SBET, source: Nasdaq.com
The expanding trend to hold other cryptoassets is just beginning, with other companies looking to hold SOL and XRP in their treasuries. How this will play out is far from clear. On one hand, one can look upon this as share gimmickry to boost share prices to multiples above their book values. More nefariously, as companies issue equity, convertibles, and debt to purchase digital assets, it evokes 2022 as leveraged loans, collateralized by crypto assets, were issued to buy more cryptoassets. However, this time is slightly different for a couple of reasons. First, these are publicly listed companies which are required to be transparent about their corporate activities with their annual and quarterly filings, and updates on significant events. This is quite unlike the privately held crypto lending firms, the likes of Celsius and BlockFi, back in 2022. Second, as this article in the Global Treasurer pointed out, it will be the security holders who are first to face impairment and default risks, possibly drawing a line to prevent a contagion.
RWAs Showing Real Growth
Stablecoins backed by fiat currencies and cash equivalents, such as US TBills, are the most basic form of real-world assets (RWAs) brought onto the blockchain. Aside from stablecoins, blockchain firms have continued to add longer-dated US Treasuries and private credit on-chain. Over the past year, the amount of RWAs has roughly doubled to over $24 billion.
Source: rwa.xyz
What’s hard to see in the chart above but is quite significant is the amount of tokenized stocks at the bottom in the bright pink line. Currently, tokenized stocks make up only $426 million. While this is a pittance compared to the total of $24 billion of RWAs, it is noteworthy that this is a space that Robinhood, a fintech brokerage platform, has entered. On June 30, Robinhood announced, it had “launched US stock and ETF tokens in the EU, giving eligible customers exposure to US equities with Robinhood Stock Tokens—featuring zero commissions or added spreads from Robinhood (other fees may apply), dividend support, and 24/5 access. With tokenized stocks, our European app transitions from being a crypto-only app to an all-in-one investment app powered by crypto. European customers will have access to 200+ US stock and ETF tokens. Stock token holders will also receive dividend payments directly in their app.”

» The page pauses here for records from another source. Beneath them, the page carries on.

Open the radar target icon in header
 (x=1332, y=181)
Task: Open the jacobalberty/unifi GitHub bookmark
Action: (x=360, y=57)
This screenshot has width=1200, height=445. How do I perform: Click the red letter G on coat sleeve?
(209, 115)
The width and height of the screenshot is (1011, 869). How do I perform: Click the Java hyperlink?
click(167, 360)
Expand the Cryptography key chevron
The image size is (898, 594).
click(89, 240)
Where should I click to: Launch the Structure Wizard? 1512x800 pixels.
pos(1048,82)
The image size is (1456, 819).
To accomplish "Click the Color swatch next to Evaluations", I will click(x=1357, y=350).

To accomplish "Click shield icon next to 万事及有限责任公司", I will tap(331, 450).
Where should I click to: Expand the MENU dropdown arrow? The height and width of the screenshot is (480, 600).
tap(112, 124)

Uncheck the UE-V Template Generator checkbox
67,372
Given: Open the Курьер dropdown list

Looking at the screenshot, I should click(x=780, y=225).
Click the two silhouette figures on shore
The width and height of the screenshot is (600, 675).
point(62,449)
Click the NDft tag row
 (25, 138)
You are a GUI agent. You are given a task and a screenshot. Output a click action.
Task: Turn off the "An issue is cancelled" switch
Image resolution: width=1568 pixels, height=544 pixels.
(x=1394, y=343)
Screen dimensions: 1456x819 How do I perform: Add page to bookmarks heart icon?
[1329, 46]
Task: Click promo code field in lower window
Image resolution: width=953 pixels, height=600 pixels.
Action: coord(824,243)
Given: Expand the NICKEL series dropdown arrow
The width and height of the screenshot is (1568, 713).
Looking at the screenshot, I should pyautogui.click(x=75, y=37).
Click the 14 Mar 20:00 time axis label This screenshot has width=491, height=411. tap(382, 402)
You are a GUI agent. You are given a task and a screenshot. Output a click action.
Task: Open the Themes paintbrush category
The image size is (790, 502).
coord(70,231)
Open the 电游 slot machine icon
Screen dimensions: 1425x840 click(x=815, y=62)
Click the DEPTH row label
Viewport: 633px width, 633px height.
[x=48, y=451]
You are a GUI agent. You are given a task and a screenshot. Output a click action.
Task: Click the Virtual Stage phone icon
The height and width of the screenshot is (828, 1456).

This announcement ought to be the wake-up call for all TradFi firms – brokerages, custodians, and depositary institutions alike. Simply said, traditional assets are now moving onto blockchain rails. Many are paying attention. The publication Chief Investment Officer released an article on tokenization on July 1. It cited the many benefits of asset tokenization including improving liquidity, expanding investor access to a broader set of assets, and near-instant settlement – all benefits that we have previously espoused and discussed.
Investors may currently be distracted by macro events. The US had made a lot of noise with its new budget signed back on July 4. The ceasefire in the Middle East remains uneasy and Ukraine is still under attack. Come August 1, we may be hearing what kind of reciprocal tariffs the US will be imposing on its trading partners. But for digital asset investors, the important developments are in the quickly blurring lines separating TradFi vs Blockchain and DeFi.